III. CONCLUSIONS OF LAW

The board finds that conviction of embezzlement or misapplication of funds by a bank officer in violation of United States Code, §656 constitutes conviction of *530serious crime, and therefore warrants discipline under Rule 203(b)(1), Pa.R.D.E.

However, the board also finds significant mitigating circumstances which indicate a period of suspension is appropriate in this case.

IV. DISCUSSION

This matter arises out of the respondent’s ownership interest in the [B] Bank of [ ], now [B] Bank [ ]. After acquiring what was at that time a controlling interest in the second smallest bank in the Commonwealth, respondent undertook a vigorous expansion program. (N.T. pp. 22, 24.) This program expanded the bank from one branch to four and made it the sixth smallest bank in the state, while maintaining the bank’s financial strength and ratings. (N.T. pp. 24-25, 26.)

Because of respondent’s concern for these last considerations, especially ratings (the bank had kept a very prestigious four-star rating throughout its recent history), the respondent was very anxious to control costs. This concern led to respondent undertaking to represent the bank in some matters, in which it is undisputed he had experience. (N.T. pp. 31-32.) Because he did not want to harm the bank’s rating, he did not charge it legal fees as such for the representations, which were outside the scope of his duties as president of the bank. (N.T. p. 41.)
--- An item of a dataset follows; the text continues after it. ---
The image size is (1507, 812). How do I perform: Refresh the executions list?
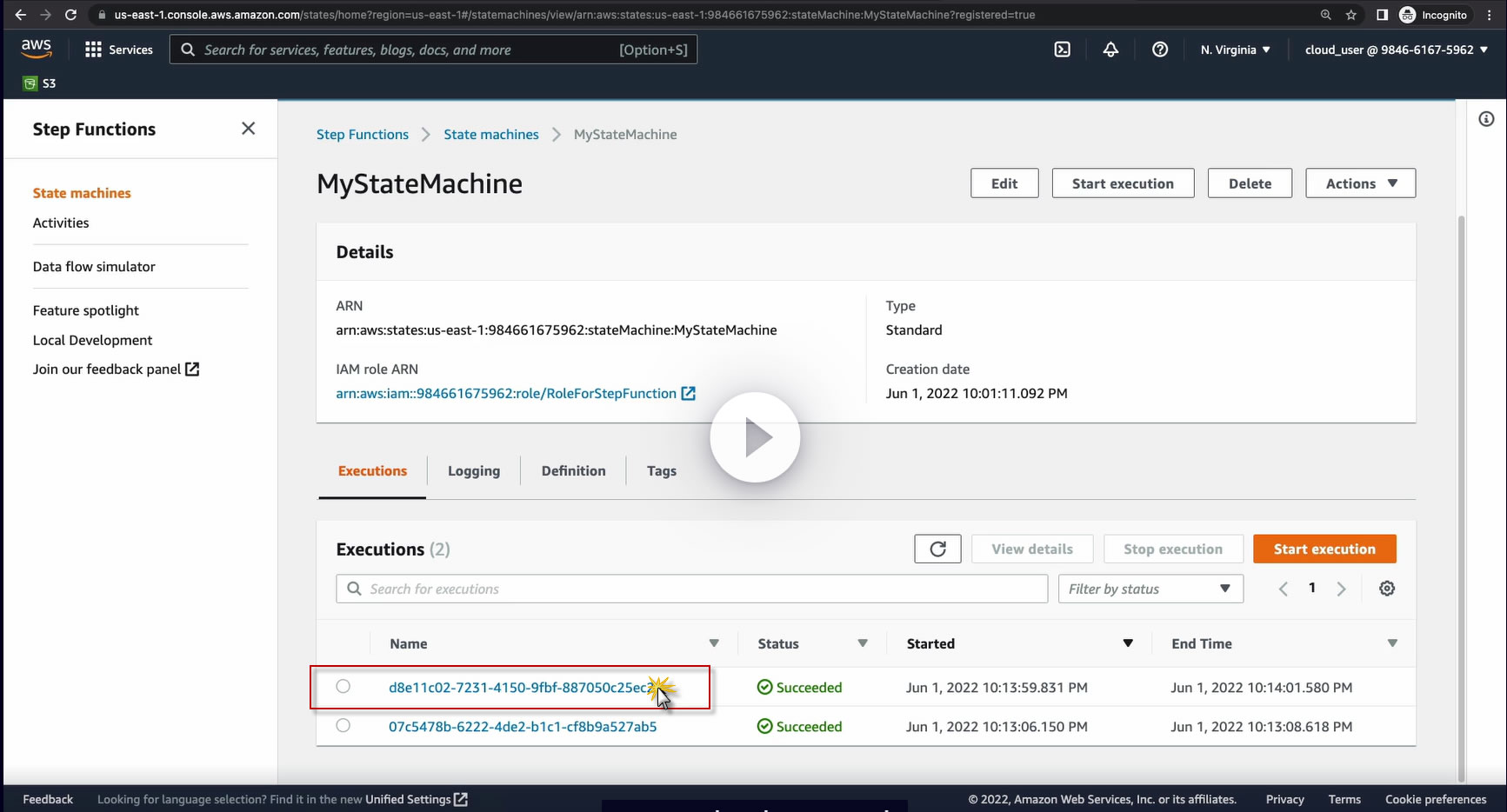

Instead, he took “advances” for the amount of the legal fees until the bank’s profits for the year were finally determinable in December. (N.T. p. 44.) At that time he assessed whether or not the bank’s profitability could *531afford the legal fees. In 1990, they could not, and he returned the money, which removed the advances for that year from the books. (N.T. pp. 29-30.) In 1991, however, he had $9,601 in fees which he determined the bank could afford, and therefore listed the fees on the bank’s books as legal expenses and declared the amount as income to himself. (N.T. pp. 32, 36.)

When respondent entered negotiations to sell the bank, however, this arrangement was discovered by auditors hired by the buyer to assess the bank, and respondent claims that was the first time he was aware that his actions regarding these “advances” were illegal. He agreed to repay the money to the bank. (N.T. p. 46.)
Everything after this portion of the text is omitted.